Sorry to resurect this old thread. I'm going to take a stab at this. I haven't totally figured out my approach. I have two ideas:

  • Mess with the thermistor port. I'm thinking of a "man in the middle" attack and reading the voltage from the port and then sending a voltage so I can apply an offset to make the controller think the actual temperature is higher or lower by x degrees. 
  • Mess with the port labeled "Control Head Int". The messages look like RS422. Can anyone confirm?

I didn't see an I2C port. 

Model on my control board is listed as USBRevC5a it came with my 2018 hot tub.

Some questions:

I have one general question—where is everyone pulling off power? I can see the main supply is 12V and I can see 5V and 12V is available on a port labeled peripheral. If anyone knew the current limits for the ports I'd appreciate it so I don't accidentally burn up my control board.

I thought I would assist in resurrecting this post with the following:

I just read an old post where you were looking for the same information (Below) I am seeking today. Did you ever discover anything? We have a 2012.4 HotSprings Jetsetter with the Orca IQ2020 system with a topside LCD (Had no luck locating a replacement) that has failed and have buttons only now, which is still usable but I am looking to change the programing to allow the heat to stay on with the jet pumps. It was setup that way before we switched it to 230V. I would also like to have wireless control without having to build and program my own controller. Watkins swapped over to another Controller and the Topside is no longer compatible with the previous controller.

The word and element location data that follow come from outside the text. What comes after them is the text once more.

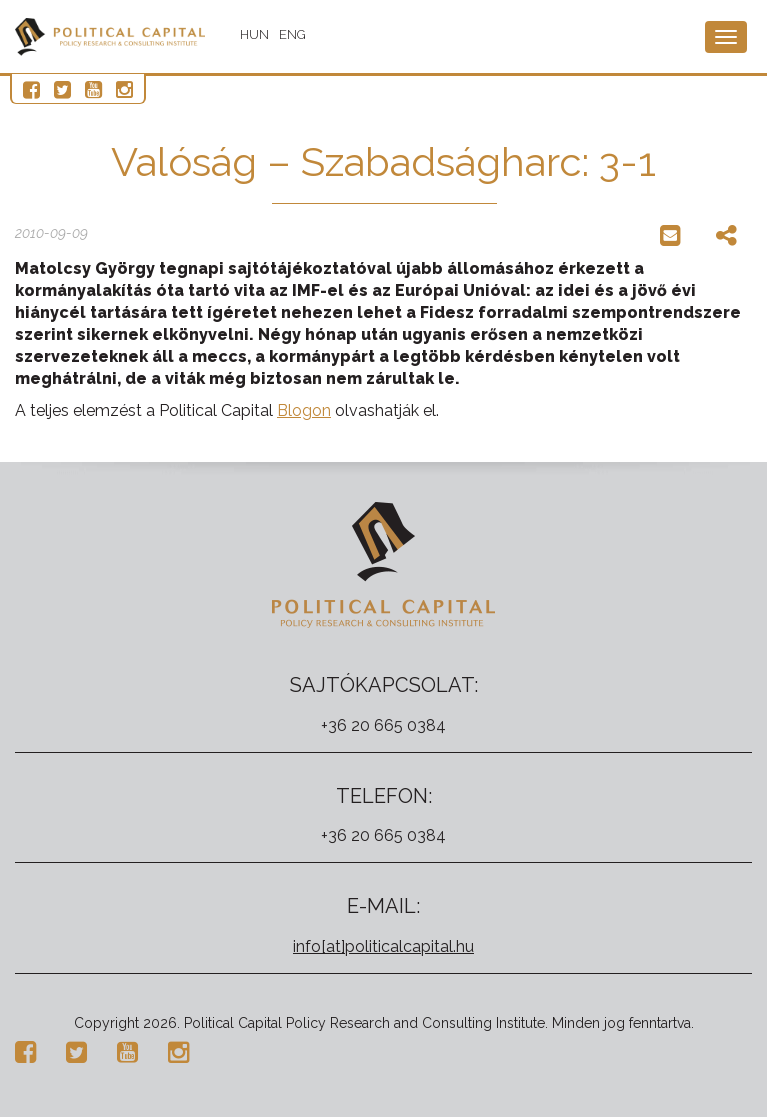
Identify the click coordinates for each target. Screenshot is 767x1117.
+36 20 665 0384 (383, 725)
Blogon (304, 410)
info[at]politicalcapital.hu (383, 946)
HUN (254, 34)
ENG (292, 34)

I’m not really apposed to buying and programing a Wireless PLC 4 way switch, which would make it very versatile. My thinking is if I am going to build something, I want to go all out. I would like to add the SPA via an Arduino/Raspberry Pi, Wireless Receiver, Relays, and Contactors for high current like Pumps and Heat to our Home automation system. Then program it to calculate the most efficient temperature to maintain knowing variables like the local weather forecast for temperatures and unfavorable conditions. It would have access to my calendar and my current location as well as when I planned to use it by placing it on my calendar or voice command to Siri. Then it would heat the tub before I planned to use it. I know it sounds a bit over the top, but it would be pretty cool having the porch lights, music and tub ready when I arrive home.

Right now I would like to find if I can access the programing via Serial or SSH since I have no LCD to change the factory settings, which need the display as published.

Anything you or any one else has discovered and would share would be greatly appreciated.